The conversations at this stage were different from the validation phase. Users would send screenshots of error messages. Voice notes explaining what went wrong. Photos of what they expected versus what they got. This raw, unfiltered feedback was more useful than any structured feedback survey I could have designed. It surfaced bugs faster, revealed UX problems I hadn't noticed, and often saved customers who were about to churn.

Post product-market fit: WhatsApp moves down the funnel

This is the transition most startups don't think about. When your product is working and your funnel converts reliably, WhatsApp shouldn't be the first thing users interact with anymore. You want them to sign up for the app first. You want the product to answer their questions, not you.

I moved WhatsApp further down the funnel. It's still there, still available, but I want users to experience the product first. If the app answers their questions and delivers value, they never need to message me. If it doesn't, WhatsApp is there as the fallback. But it's no longer the front door.

This shift is important because WhatsApp conversations don't scale linearly. At 50 customers, you can reply to everyone personally. At 500, you can't. The product needs to do the work that WhatsApp was doing in the early days. WhatsApp becomes the exception handler, not the default experience.

Churn prevention: WhatsApp as a relationship layer

This is where WhatsApp is most underrated. When a customer hits a problem and is about to give up on your product, the difference between them churning and them staying is often just the friction of complaining. If complaining is hard (fill out a form, write an email, wait 48 hours for a response), they'll just delete the app. If complaining is easy (send a WhatsApp message, get a reply in minutes), you have a chance to save them.

I've kept customers who were frustrated, confused, or ready to cancel simply because they could send me a voice note about their problem and I responded quickly with a fix. Those customers don't just stay. They become loyal. They've seen that there's a real person behind the product who cares enough to solve their problem in real time.

For a startup in Africa, this kind of relationship is disproportionately valuable. Word of mouth is still the strongest distribution channel on the continent. A customer who had a problem and got it solved through WhatsApp will tell their friends. A customer who had a problem and got a "we'll get back to you" email will tell their friends something very different.

Where I'm taking it next

For Relatable, I want the line between the app and WhatsApp to blur. When a customer's AI-generated images are ready, I push them directly to their WhatsApp. The notification, the delivery, and the conversation all happen in the same place the customer already spends their time. Retention, support, and relationship-building collapse into a single channel.

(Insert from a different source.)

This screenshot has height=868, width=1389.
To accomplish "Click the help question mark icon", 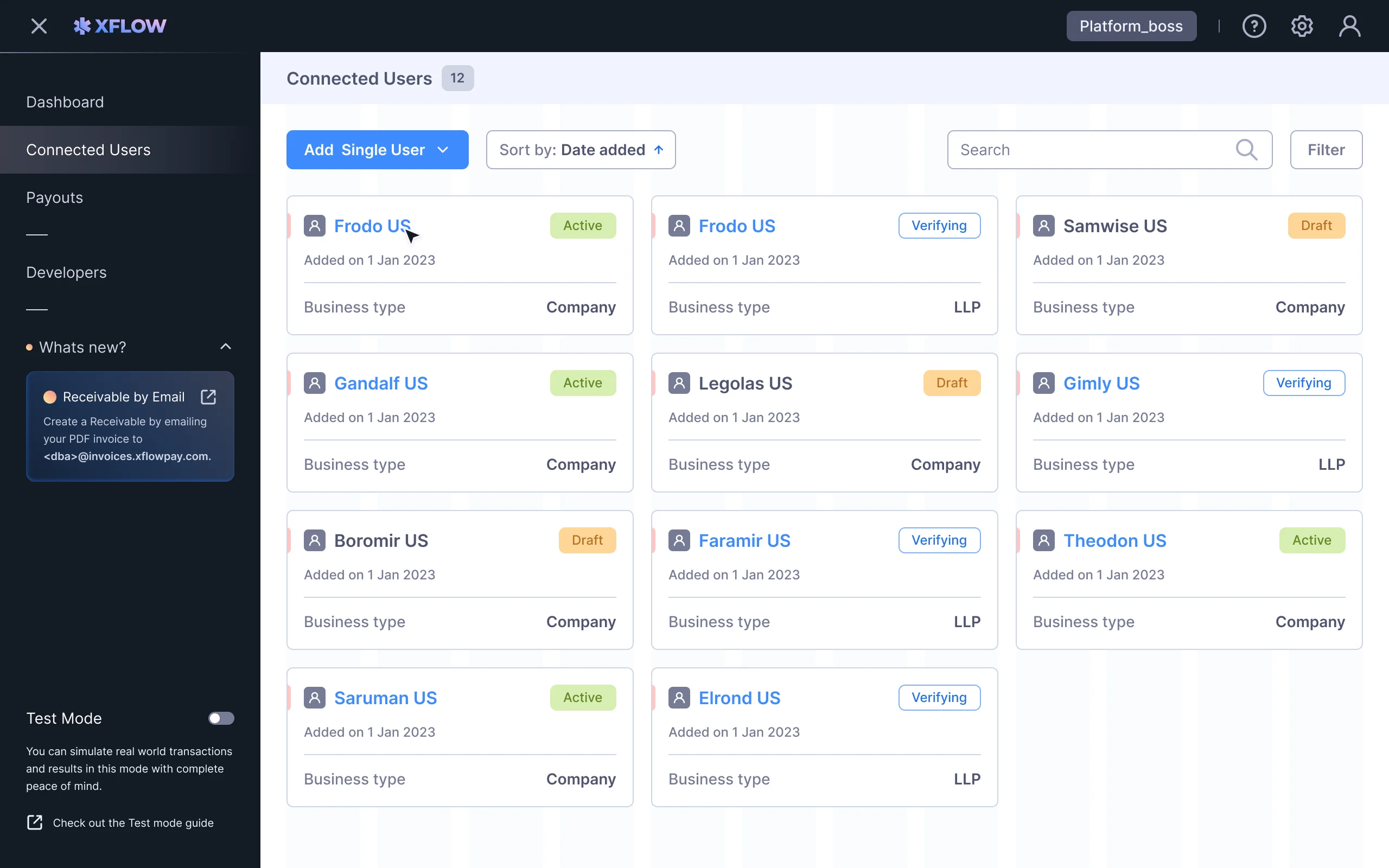I will (1254, 25).
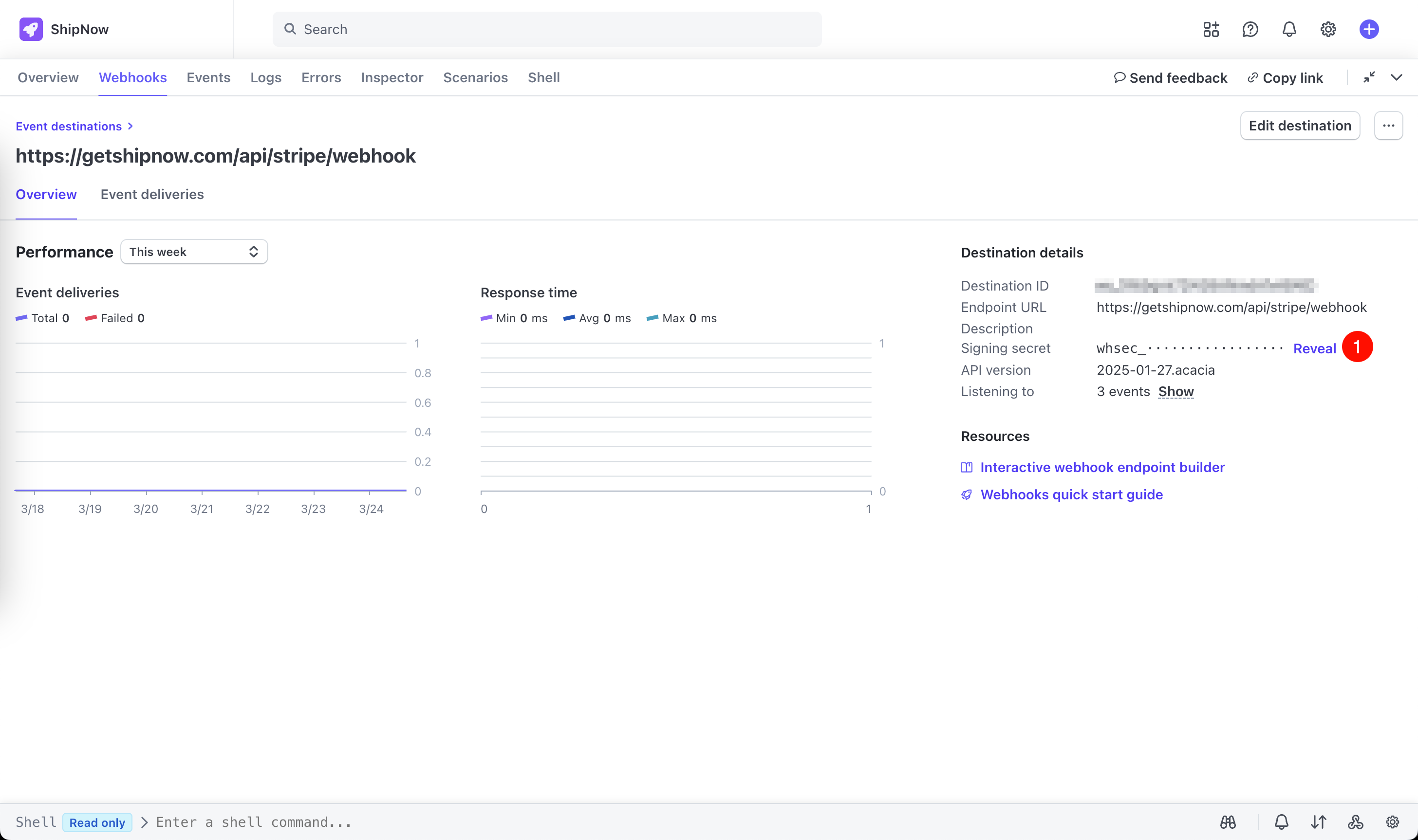Switch to the Event deliveries tab
Image resolution: width=1418 pixels, height=840 pixels.
pos(152,194)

This is what lifecycle management looks like when you build it for how African users actually communicate. Not email drip campaigns that go unread. Not push notifications that get ignored. A WhatsApp message that feels like it came from someone they know, delivering something they're waiting for.

The one thing I won't do

I won't force users to generate images through a WhatsApp bot. I've seen this pattern in several African AI products: the entire product experience lives inside a WhatsApp conversation. You send a message, the bot responds, you send another message, the bot processes it.

It's annoying. The UX constraints of a chat interface are severe. You can't browse, you can't compare, you can't go back easily, you can't see your history at a glance. For anything more complex than a single question and answer, a proper app or web interface will always be better.

WhatsApp is extraordinary as a communication layer, a delivery mechanism, and a support channel. It's terrible as a product interface. The companies that understand this distinction will use WhatsApp to make their product feel more personal and more accessible. The ones that try to replace their product with WhatsApp will end up with something that's neither a good app nor a good conversation.

Use WhatsApp to talk to your customers. Don't use it to replace your product.